Negarse a la resignación
Un noruego desubicado entiende España tan bien como un español: si invaden Ceuta, invaden todo el país.
Escribo de lo mismo y pienso si no hay más actualidad, que me hallo otro sábado en el mismo lugar.
Pero de qué más vas a escribir cuando han invadido el país.
En la antesala de las reuniones hablan de esto, en las sobremesas se habla de esto y también en los ascensores y en los bares en los que me siento.
Hablan los españoles, a los que no veo resignarse por primera vez en mucho tiempo y sobre todo, curioso, hablan los extranjeros.
El otro día, en el lobby de un hotel, preguntaba un noruego a la recepcionista si habían tenido que alojar invaders allí. Como si toda España fuese Ceuta y todas las calles estuvieran atestadas de inmigrantes ilegales corriendo en todas direcciones a quienes Moncloa concede más derechos que a los ceutíes.
A lo mejor el noruego desubicado resulta que entendía España tan bien como un español. Si invaden Ceuta, invaden todo el país.
Inmigrantes ilegales en la playa del Trampolín.
Esto, que es un pensamiento sencillo, al Gobierno le está suponiendo un esfuerzo enorme.

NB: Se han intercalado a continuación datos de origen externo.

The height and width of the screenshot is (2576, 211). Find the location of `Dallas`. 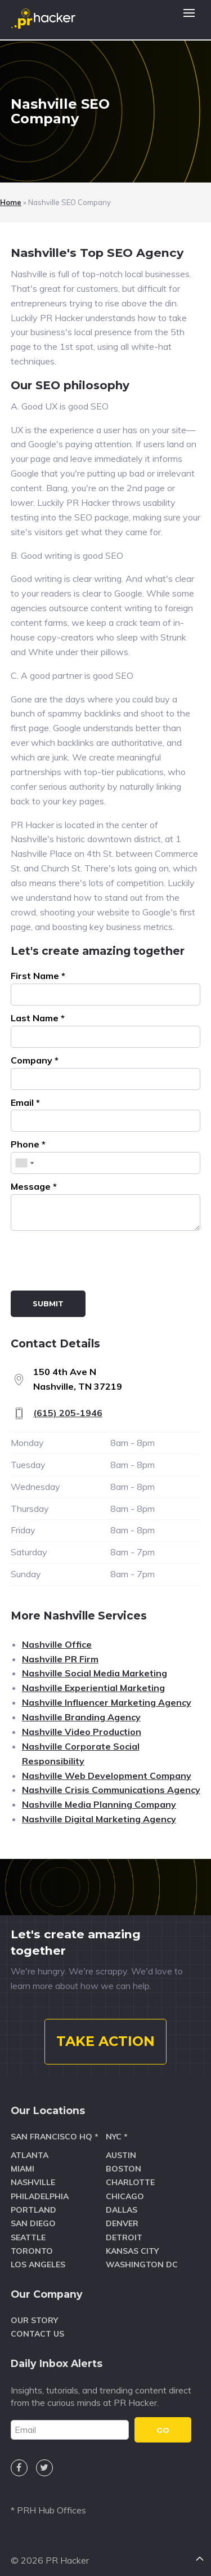

Dallas is located at coordinates (121, 2210).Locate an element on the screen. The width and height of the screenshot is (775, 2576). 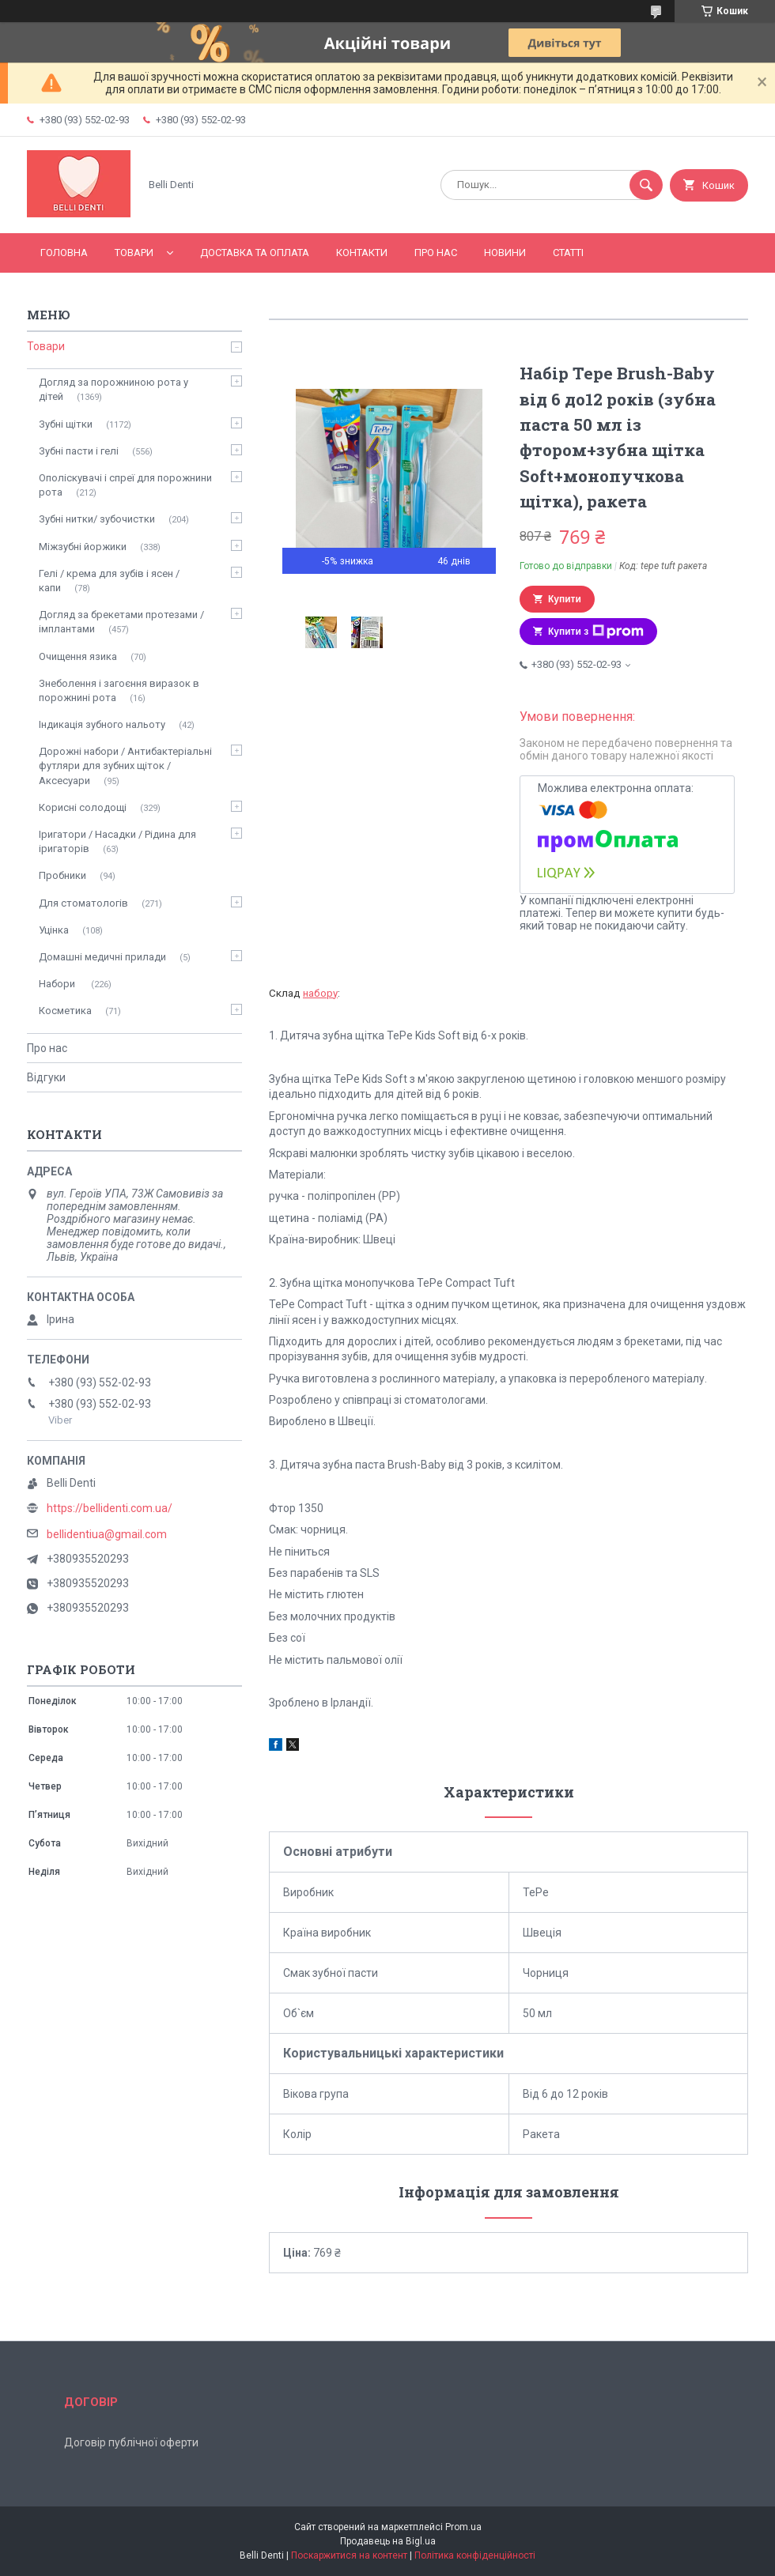
Новини is located at coordinates (505, 252).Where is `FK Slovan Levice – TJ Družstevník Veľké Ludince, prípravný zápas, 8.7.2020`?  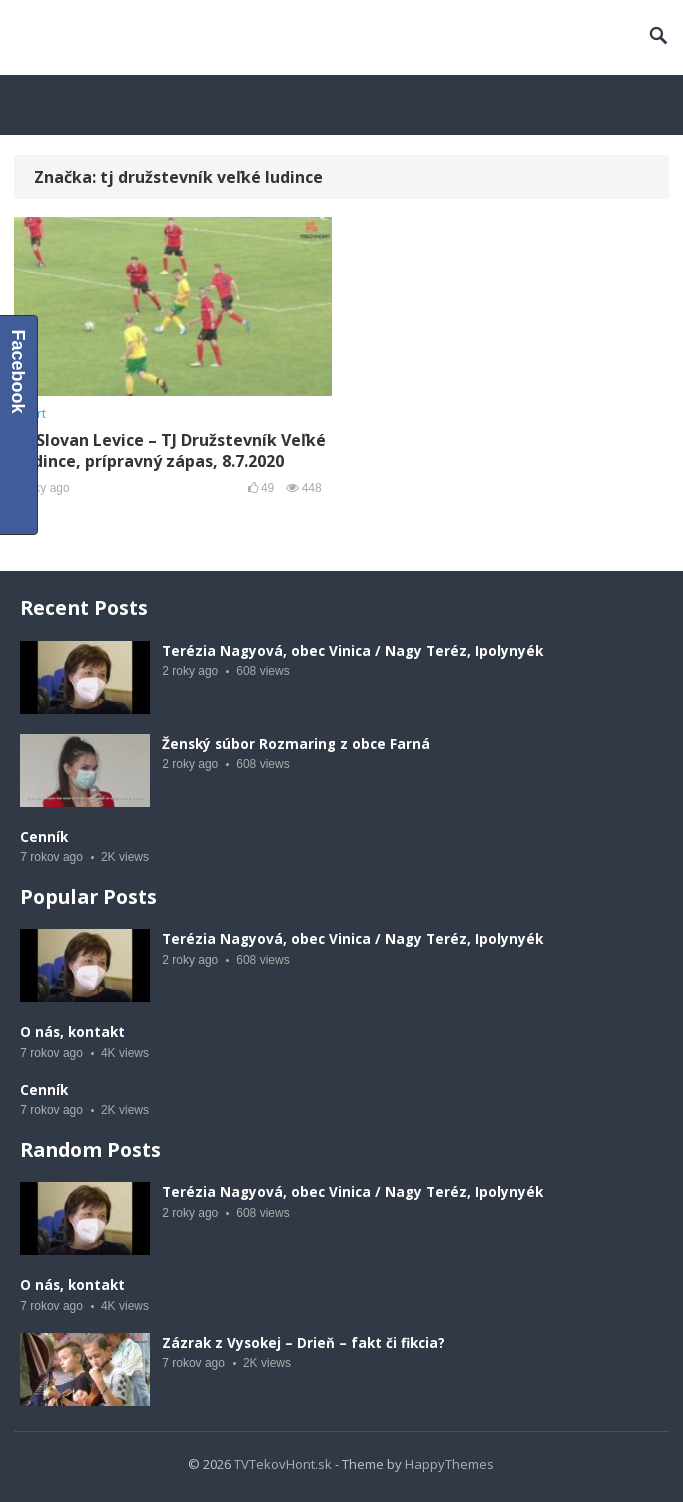 FK Slovan Levice – TJ Družstevník Veľké Ludince, prípravný zápas, 8.7.2020 is located at coordinates (170, 450).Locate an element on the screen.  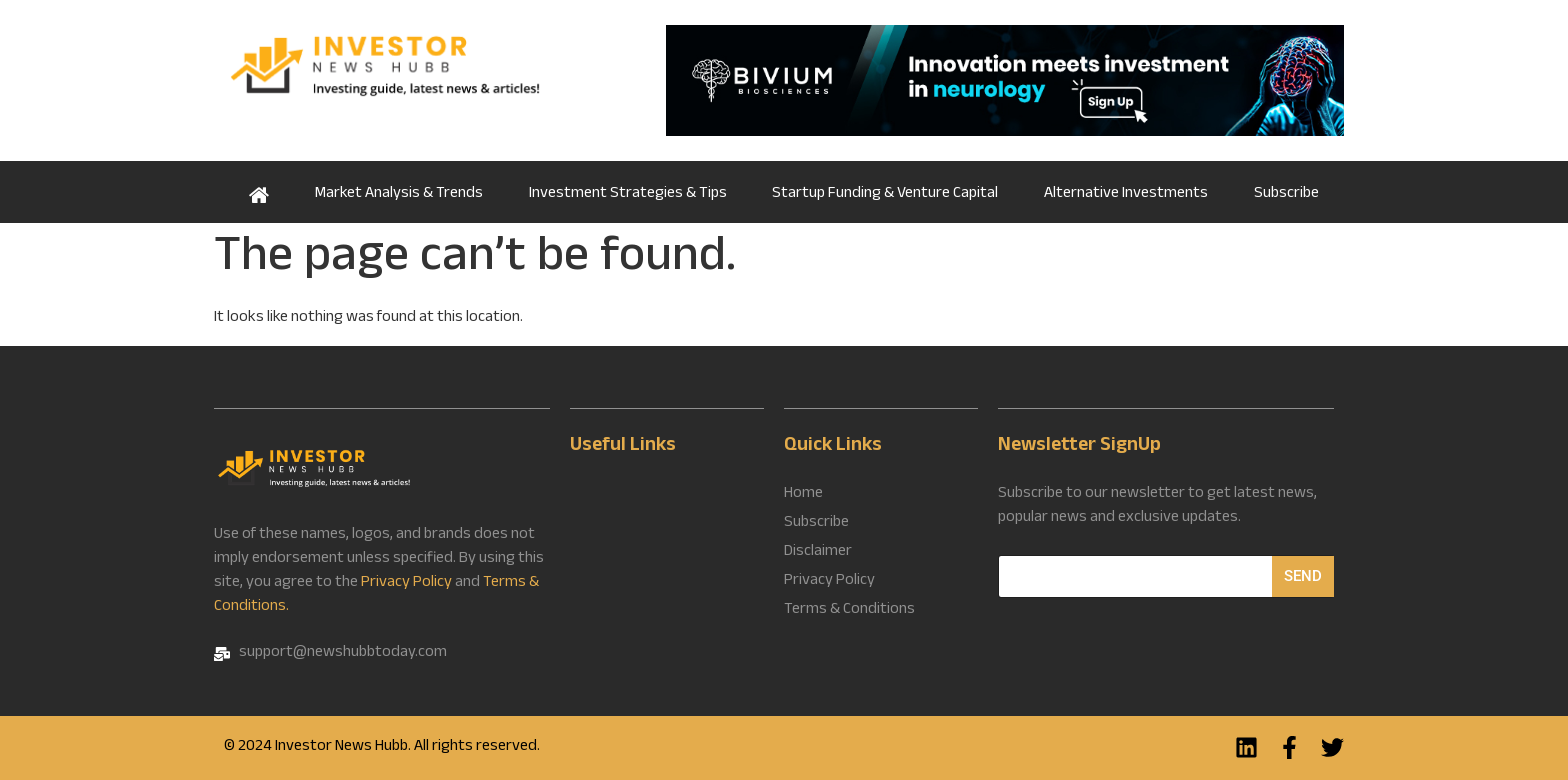
Startup Funding & Venture Capital is located at coordinates (885, 194).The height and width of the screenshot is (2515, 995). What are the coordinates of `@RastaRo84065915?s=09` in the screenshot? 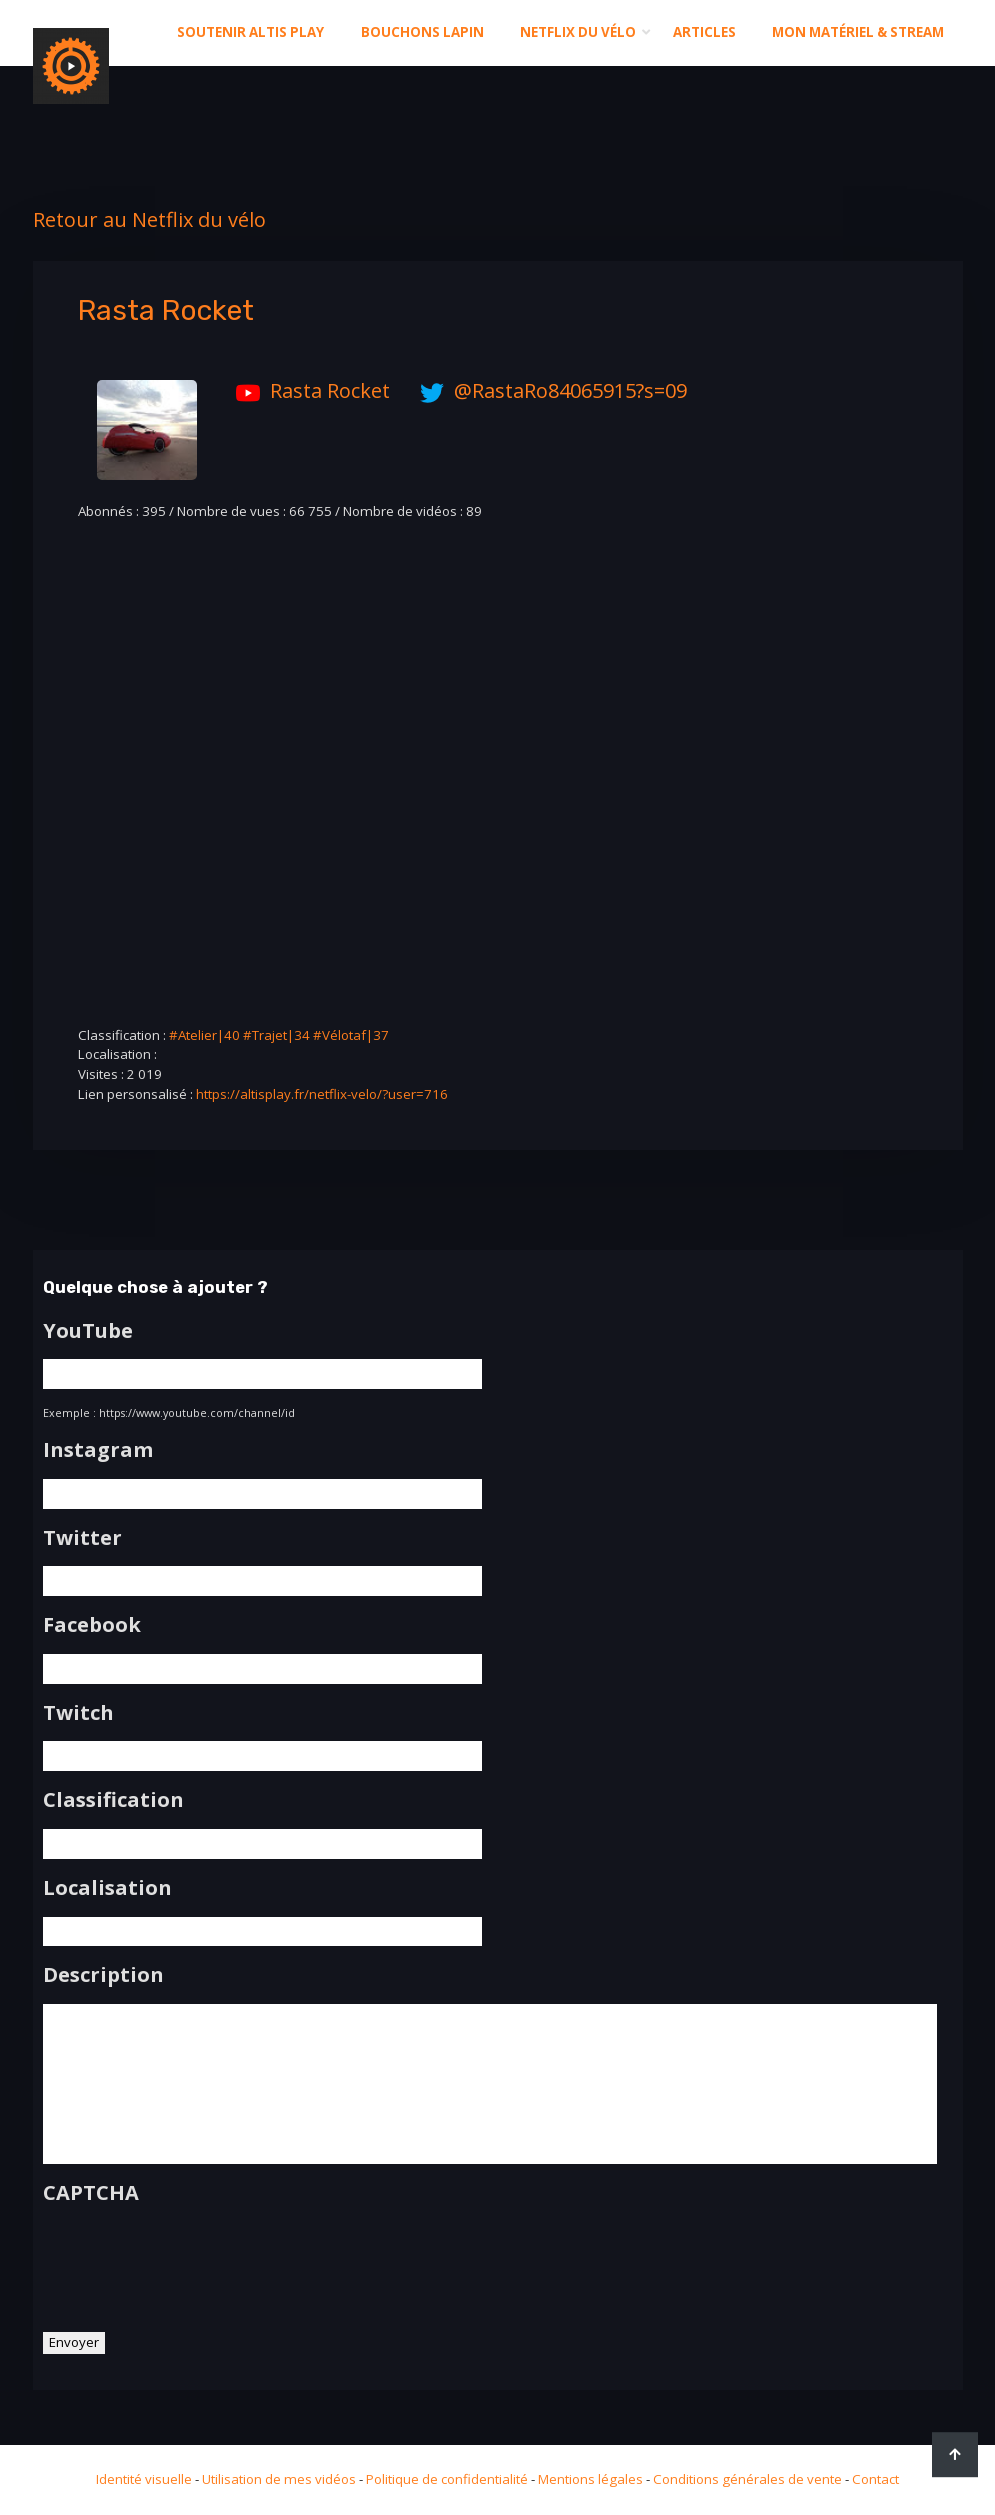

O tal vez alguien les tiene lo suficientemente motivados para no llegar a la misma conclusión que los españoles a los que representan.
En mi memoria de niño sólo hay una manifestación grabada: la del asesinato de Miguel Ángel Blanco. Tengo imágenes de Valladolid aquella tarde de la mano de mi padre, la ciudad a rebosar de gente indignada más que conmocionada, de personas mayores y jóvenes con un único propósito.
Yo tenía cinco años y no recuerdo España igual de nuevo hasta este miércoles pasado. Da igual dónde mirases esta semana, había una indignación latente. Un negarse a la resignación, a las mentiras de los políticos, a regalar la soberanía que tanto costó construir en España.
No es racismo, diga lo que diga la izquierda snob que vive de la miseria de la pobreza ajena.
En España no pasa nada. No ocurre más: no fluctúa el IBEX, todo está parado desde el 30 de julio.
Vivimos en un tiempo detenido, en una excepción constante. Tenemos España invadida y un Gobierno justificando a su homólogo invasor.
Esta excepcionalidad constante en la que vivimos desde aquel 11-M en el que irrumpió Zapatero (sin uso ni destino) en nuestras vidas y las fronteras de España saltaron por los aires. Zapatero, haciendo siempre negocio de las tragedias ajenas; Sánchez comercializando el mismo dolor.
En España no ocurre nada que no tenga que ver con las cloacas del PSOE. Si a Aznar se le desmoronó el Gobierno mientras aseguraba que había sido ETA la responsable de aquel atentado contra la soberanía y las vidas de los españoles, a Sánchez se le desmorona la Moncloa por jurar que no es Marruecos quien ha asolado Ceuta de marroquíes dispuestos a violar menores, agredir mujeres, comerse gatos, secuestrar ocas e incluso apalear una cría de delfín por diversión.
Pensábamos que no quedaba sociedad cívica en España y resultaba que toda estaba en Ceuta y con los ceutíes.
El Estado no estaba allí. Por suerte, había españoles.